Re: Building an assembler from scratch
- From: BGB <cr88192@xxxxxxxxxxx>
- Date: Fri, 01 Apr 2011 12:13:20 -0700
On 4/1/2011 2:18 AM, Rod Pemberton wrote:
"Rick C. Hodgin"<foxmuldrster@xxxxxxxxxxxxxxxxxxxxx> wrote in message
news:c62708cc-b307-4bcb-8101-5becc4a605db@xxxxxxxxxxxxxxxxxxxxxxxxxxxxxxxxxxxxx
No problem. I'm amazed at some of the thinking in the responses.
It's like there are two completely separate trains of thought on the
matter. And I don't even understand WHY the disparity exists,
because there can be no question about it: FOSS helps everybody
all the time.
That needs clarification as to what "helps" means exactly.
"helps" reduce software development times - it depends
"helps" pay a programmer's living expenses - no.
"helps" eliminate closed source software - yes.
"helps" promote a certain political belief system - yes.
etc.
Proprietary software harms everybody most all the time,
How so?
That needs clarification as to what "harm" means exactly. I.e., just like
"help", "harm" will affect different people to different degrees.

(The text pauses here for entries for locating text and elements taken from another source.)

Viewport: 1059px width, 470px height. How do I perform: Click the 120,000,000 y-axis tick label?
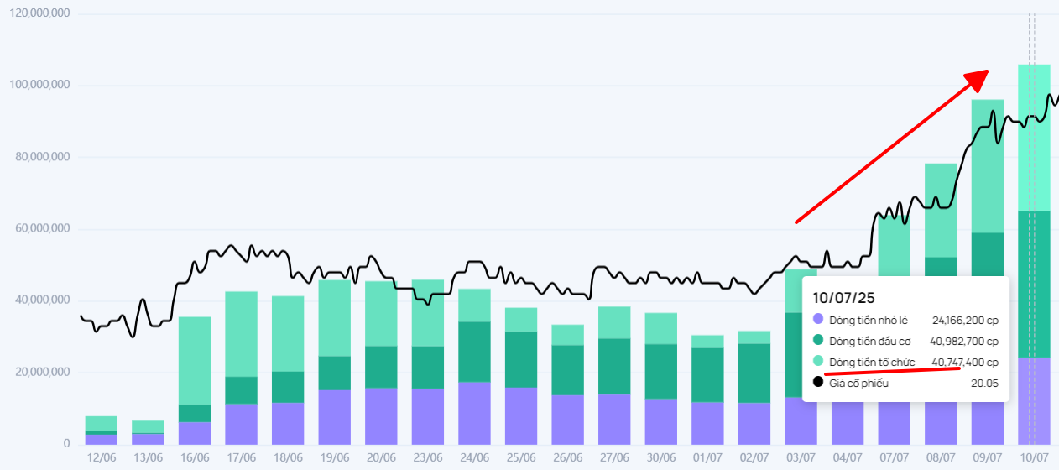pos(39,14)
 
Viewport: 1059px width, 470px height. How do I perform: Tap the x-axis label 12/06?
pos(101,457)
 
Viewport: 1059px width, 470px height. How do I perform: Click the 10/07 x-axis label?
pos(1033,457)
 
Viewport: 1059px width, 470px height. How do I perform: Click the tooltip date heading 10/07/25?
pos(844,298)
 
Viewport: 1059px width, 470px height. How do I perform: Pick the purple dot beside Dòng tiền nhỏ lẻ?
pos(818,320)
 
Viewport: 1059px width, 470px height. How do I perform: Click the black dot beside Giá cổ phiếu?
pos(818,383)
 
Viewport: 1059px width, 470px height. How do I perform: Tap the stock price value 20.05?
pos(985,384)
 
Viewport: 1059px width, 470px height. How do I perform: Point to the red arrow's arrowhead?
pos(978,77)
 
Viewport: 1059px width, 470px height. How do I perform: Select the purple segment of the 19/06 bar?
pos(335,417)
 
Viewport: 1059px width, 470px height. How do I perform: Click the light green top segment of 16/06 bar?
pos(195,361)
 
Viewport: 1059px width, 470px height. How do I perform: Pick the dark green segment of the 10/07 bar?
pos(1033,284)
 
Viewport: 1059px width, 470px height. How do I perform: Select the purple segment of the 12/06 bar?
pos(101,439)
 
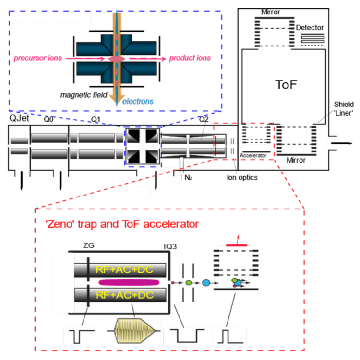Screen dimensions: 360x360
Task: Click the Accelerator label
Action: click(253, 156)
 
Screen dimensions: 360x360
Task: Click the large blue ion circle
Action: click(207, 283)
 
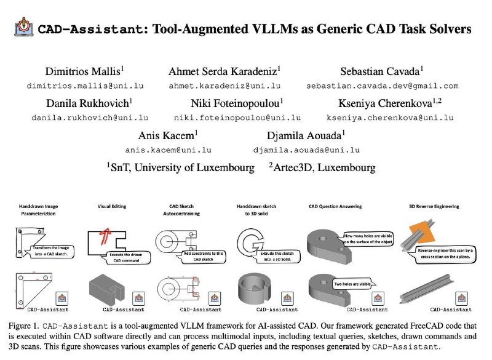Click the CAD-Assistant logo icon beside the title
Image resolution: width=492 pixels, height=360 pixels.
pyautogui.click(x=24, y=27)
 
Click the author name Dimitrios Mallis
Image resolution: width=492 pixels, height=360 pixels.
pyautogui.click(x=83, y=71)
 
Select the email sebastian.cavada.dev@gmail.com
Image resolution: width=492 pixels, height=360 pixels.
pyautogui.click(x=383, y=86)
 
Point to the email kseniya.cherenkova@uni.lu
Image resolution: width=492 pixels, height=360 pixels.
pyautogui.click(x=390, y=118)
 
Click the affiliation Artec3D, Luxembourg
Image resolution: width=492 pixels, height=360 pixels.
pyautogui.click(x=324, y=167)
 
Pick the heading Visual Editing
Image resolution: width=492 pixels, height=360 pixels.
pyautogui.click(x=112, y=206)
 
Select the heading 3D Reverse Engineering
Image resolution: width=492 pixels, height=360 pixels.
pyautogui.click(x=434, y=206)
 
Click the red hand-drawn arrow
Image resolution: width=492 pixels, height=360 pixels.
pyautogui.click(x=105, y=236)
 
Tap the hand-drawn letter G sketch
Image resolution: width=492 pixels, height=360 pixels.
pyautogui.click(x=250, y=242)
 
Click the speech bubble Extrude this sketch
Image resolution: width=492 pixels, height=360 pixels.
pyautogui.click(x=277, y=256)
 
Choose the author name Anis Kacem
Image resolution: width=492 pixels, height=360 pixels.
pyautogui.click(x=166, y=135)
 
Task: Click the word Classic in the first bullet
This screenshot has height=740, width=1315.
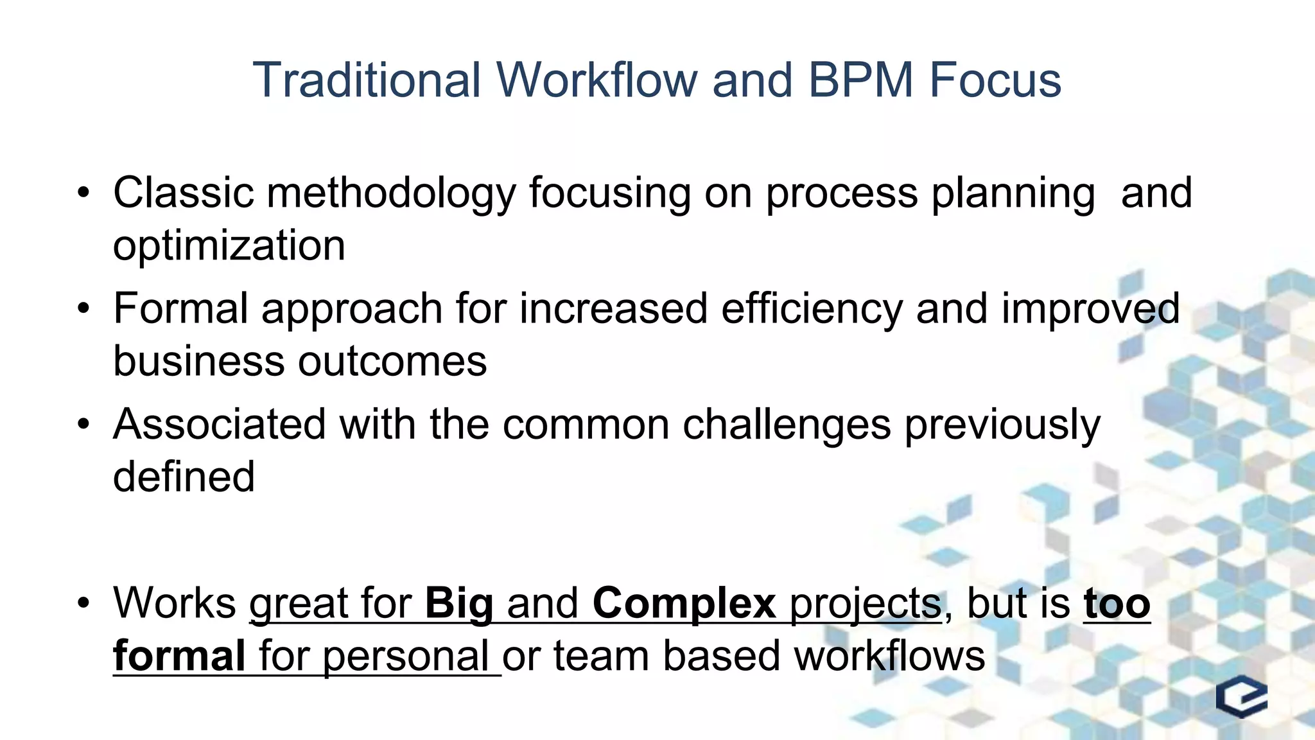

Proprietary software benefits most people in a capitalist society.
Programmers get paid. The company pays dividends. The stock of
the company increases in value. Users get the best product, because
the company can afford to employ the best people. Those not suited
to developing the best product don't get to "destroy" it. Etc.
yep.
and since most of the world is capitalist, it is the most net benefit to follow a capitalistic model WRT software.
the prospect of being able to live off software, and thus not need to hold multiple jobs, is a possible merit of commercial development.
would most users really be benefited if their favored programs don't get updated hardly ever because all of the lead programmers are off having to work their day jobs?... does a project benefit from over-worked admins who admit crap-patches that manage to break piles of stuff, leaving someone else to try to figure out later why the newest build has suddenly got so much more buggy?...
money gives, if anything, a lot more time for developers to focus on their projects, without having to worry about all this "real life" stuff.
Proprietary software [...] only rarely does it help anybody other
than its investors / primary parties
How so?
Some proprietary software has been released as FOSS software after the
commercial lifetime of the software ended. Much proprietary software is
given away for free use already: Java, Flash, MS stuff, etc. How does that
benefit just it's investors?
Users of that software are helped, or they wouldn't pay for it. They'd see
it as a substitute good and switch products. E.g., some think OpenOffice is
as good as MS Office, and many don't.
I'll never understand how a person could _not_ choose FOSS
for their project
For one, FOSS software frequently is not up to the quality levels
expected and as provided by commercial software.
For two, FOSS, depending on the license, has some restrictions. PD doesn't.
For three, FOSS developers other than the original author, tend to destroy
the code since they frequently aren't as skilled.
For four, it's possible you could make much money, if commercial.
ANY development effort, any, that desires to obtain the maximum
possible benefit to people will ALWAYS be FOSS, period.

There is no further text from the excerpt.